Direction —
Reproduce, without any change, the part of the material that opens with the line containing "Canal de les entrades (216, 567)" and closes with the line containing "juliol 2012 (209, 369)", both of those lines included.

Materials provided —
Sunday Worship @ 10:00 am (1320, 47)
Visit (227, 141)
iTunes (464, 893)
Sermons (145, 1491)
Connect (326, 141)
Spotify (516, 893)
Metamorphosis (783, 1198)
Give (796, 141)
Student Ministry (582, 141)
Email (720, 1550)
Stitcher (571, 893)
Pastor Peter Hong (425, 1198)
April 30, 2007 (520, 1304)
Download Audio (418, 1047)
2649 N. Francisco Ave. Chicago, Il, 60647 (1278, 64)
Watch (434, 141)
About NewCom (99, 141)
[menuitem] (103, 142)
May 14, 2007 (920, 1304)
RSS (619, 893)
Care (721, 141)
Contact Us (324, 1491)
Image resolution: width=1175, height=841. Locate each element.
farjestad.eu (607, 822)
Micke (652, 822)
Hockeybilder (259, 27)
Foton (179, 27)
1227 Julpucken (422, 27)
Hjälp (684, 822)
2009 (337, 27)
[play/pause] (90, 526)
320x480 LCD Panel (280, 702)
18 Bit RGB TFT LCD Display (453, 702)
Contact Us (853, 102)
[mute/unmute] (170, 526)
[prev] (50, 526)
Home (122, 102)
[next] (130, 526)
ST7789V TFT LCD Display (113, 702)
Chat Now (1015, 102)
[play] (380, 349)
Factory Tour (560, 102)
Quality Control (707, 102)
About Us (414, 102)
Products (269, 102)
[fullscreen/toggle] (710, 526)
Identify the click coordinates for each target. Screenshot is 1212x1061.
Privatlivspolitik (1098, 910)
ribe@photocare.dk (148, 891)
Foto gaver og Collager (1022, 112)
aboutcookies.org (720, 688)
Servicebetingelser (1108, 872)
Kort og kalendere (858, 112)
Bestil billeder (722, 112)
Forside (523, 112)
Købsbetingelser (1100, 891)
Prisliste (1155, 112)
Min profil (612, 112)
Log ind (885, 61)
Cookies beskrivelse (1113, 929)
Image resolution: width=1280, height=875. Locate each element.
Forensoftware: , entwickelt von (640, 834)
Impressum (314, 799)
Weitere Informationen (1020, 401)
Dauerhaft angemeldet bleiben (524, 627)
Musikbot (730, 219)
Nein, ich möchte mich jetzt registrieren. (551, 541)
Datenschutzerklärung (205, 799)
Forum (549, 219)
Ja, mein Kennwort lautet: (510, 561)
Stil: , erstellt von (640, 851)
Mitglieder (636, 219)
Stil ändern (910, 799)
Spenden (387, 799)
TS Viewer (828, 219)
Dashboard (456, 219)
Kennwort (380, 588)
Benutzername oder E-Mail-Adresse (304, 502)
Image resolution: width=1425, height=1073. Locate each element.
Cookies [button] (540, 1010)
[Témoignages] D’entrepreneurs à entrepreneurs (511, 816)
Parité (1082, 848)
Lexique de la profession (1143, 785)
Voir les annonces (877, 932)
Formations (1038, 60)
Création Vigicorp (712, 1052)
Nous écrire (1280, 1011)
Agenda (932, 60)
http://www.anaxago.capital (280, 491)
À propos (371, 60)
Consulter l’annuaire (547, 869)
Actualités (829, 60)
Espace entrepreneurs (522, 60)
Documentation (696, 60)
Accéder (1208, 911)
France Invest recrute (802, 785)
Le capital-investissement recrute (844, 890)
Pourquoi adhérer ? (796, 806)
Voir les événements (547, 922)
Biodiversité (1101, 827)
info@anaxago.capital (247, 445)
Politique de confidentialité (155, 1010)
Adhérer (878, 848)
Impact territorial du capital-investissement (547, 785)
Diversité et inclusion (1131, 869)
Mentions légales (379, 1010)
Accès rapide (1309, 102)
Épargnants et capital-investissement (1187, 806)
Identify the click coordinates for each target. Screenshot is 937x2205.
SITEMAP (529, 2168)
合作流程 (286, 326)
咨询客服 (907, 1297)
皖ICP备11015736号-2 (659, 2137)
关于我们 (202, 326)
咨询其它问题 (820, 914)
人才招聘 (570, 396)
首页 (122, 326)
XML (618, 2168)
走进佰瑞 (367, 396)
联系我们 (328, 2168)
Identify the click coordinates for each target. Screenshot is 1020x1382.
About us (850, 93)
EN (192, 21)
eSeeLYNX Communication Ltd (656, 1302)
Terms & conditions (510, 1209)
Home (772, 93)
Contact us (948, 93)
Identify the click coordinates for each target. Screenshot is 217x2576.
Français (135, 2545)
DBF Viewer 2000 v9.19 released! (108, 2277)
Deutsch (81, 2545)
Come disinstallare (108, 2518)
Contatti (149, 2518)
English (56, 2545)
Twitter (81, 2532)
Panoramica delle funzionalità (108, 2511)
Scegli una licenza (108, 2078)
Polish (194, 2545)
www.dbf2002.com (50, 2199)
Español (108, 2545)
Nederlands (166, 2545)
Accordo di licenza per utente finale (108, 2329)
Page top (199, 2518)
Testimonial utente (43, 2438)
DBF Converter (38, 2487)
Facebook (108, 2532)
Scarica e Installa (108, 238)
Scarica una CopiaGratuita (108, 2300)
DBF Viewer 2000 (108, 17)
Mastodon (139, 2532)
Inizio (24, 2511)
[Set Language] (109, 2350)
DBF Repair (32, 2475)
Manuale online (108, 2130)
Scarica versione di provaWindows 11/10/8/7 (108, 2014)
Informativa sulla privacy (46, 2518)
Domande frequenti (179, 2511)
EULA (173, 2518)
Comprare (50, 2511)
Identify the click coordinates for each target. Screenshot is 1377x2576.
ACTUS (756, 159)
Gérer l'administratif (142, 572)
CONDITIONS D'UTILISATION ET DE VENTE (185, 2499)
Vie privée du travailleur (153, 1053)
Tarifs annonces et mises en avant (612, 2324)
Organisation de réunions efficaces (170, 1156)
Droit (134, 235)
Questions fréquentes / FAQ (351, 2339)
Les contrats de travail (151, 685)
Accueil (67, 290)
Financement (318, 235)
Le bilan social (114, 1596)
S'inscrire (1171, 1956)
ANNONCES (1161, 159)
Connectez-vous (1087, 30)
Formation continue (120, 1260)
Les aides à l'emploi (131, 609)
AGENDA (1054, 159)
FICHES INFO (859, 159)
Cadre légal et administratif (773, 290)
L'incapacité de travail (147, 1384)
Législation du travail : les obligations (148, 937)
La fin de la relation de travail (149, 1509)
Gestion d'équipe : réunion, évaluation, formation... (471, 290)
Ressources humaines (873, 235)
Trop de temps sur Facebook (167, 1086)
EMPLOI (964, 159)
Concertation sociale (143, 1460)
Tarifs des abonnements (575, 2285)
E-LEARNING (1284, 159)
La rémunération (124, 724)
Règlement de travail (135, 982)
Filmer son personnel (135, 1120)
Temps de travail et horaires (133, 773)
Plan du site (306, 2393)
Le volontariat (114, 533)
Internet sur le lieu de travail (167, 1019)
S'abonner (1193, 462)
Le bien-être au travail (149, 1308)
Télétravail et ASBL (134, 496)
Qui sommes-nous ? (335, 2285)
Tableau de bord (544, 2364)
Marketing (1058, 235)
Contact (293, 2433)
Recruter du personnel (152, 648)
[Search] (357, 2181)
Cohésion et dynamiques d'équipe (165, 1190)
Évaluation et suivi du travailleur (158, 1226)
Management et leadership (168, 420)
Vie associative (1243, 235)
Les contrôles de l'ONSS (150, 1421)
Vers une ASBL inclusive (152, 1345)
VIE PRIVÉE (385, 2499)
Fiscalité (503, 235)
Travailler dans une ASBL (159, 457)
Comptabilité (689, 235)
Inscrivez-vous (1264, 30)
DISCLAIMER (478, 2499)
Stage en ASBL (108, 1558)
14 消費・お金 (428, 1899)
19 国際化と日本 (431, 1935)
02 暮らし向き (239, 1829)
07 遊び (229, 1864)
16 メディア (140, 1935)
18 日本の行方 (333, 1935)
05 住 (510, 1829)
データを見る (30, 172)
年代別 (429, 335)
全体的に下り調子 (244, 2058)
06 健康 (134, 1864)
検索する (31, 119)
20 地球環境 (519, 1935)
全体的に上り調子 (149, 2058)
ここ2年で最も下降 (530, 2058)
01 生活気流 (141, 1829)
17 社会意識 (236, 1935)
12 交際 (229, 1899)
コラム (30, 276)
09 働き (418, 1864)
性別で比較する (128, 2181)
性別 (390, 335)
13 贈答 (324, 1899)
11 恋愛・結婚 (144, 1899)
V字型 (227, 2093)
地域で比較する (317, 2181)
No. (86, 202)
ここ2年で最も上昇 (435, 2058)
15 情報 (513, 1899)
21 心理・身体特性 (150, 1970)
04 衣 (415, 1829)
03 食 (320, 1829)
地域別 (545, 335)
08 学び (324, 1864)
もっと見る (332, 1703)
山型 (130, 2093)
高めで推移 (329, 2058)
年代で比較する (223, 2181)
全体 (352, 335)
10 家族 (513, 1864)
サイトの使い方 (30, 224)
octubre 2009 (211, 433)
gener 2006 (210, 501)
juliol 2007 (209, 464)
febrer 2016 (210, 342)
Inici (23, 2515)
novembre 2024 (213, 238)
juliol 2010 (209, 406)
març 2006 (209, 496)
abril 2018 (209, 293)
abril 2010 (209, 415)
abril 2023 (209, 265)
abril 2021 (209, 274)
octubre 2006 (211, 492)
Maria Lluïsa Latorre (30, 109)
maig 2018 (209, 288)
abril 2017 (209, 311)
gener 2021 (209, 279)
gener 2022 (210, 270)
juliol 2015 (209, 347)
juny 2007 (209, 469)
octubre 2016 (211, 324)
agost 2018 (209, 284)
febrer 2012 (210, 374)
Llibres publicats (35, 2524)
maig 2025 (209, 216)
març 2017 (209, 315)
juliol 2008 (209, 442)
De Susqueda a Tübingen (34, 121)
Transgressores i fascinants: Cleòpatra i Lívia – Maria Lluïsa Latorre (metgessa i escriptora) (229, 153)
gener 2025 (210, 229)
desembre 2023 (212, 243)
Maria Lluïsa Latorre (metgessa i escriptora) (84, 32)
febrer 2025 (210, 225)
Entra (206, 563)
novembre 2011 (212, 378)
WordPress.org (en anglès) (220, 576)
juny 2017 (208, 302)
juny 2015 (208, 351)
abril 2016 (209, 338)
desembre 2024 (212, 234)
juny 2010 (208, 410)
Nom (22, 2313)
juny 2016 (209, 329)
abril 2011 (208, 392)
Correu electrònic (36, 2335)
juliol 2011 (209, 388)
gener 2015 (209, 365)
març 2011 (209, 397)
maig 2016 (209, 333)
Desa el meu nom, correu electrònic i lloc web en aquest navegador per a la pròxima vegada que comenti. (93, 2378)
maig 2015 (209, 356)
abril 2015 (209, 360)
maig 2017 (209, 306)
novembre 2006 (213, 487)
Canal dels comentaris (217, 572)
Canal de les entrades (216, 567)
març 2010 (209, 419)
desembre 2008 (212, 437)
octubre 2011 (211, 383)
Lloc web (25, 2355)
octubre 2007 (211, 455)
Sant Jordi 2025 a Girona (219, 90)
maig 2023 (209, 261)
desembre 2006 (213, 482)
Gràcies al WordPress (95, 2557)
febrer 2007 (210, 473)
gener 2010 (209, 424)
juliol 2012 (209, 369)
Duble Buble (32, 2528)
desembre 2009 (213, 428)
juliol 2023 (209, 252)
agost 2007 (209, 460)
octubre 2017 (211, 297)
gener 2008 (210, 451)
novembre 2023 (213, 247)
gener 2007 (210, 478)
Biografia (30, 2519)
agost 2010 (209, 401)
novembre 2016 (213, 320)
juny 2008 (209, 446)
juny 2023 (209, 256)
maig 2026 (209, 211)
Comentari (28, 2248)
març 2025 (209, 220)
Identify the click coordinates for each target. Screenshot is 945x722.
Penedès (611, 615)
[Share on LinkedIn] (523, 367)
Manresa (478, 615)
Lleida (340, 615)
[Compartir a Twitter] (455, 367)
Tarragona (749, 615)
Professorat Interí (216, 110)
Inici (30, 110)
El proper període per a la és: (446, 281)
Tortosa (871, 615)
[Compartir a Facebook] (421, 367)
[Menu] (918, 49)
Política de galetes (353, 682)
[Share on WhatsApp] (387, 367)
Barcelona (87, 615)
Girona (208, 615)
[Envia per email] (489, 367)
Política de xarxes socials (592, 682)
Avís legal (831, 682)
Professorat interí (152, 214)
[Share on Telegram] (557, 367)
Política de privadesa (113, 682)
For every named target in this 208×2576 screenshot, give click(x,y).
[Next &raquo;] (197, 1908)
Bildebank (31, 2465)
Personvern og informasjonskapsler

Solution to this exercise —
Canal de les entrades (216, 567)
març 2010 (209, 419)
desembre 2008 (212, 437)
octubre 2011 (211, 383)
Lloc web (25, 2355)
octubre 2007 (211, 455)
Sant Jordi 2025 a Girona (219, 90)
maig 2023 (209, 261)
desembre 2006 (213, 482)
Gràcies al WordPress (95, 2557)
febrer 2007 (210, 473)
gener 2010 (209, 424)
juliol 2012 (209, 369)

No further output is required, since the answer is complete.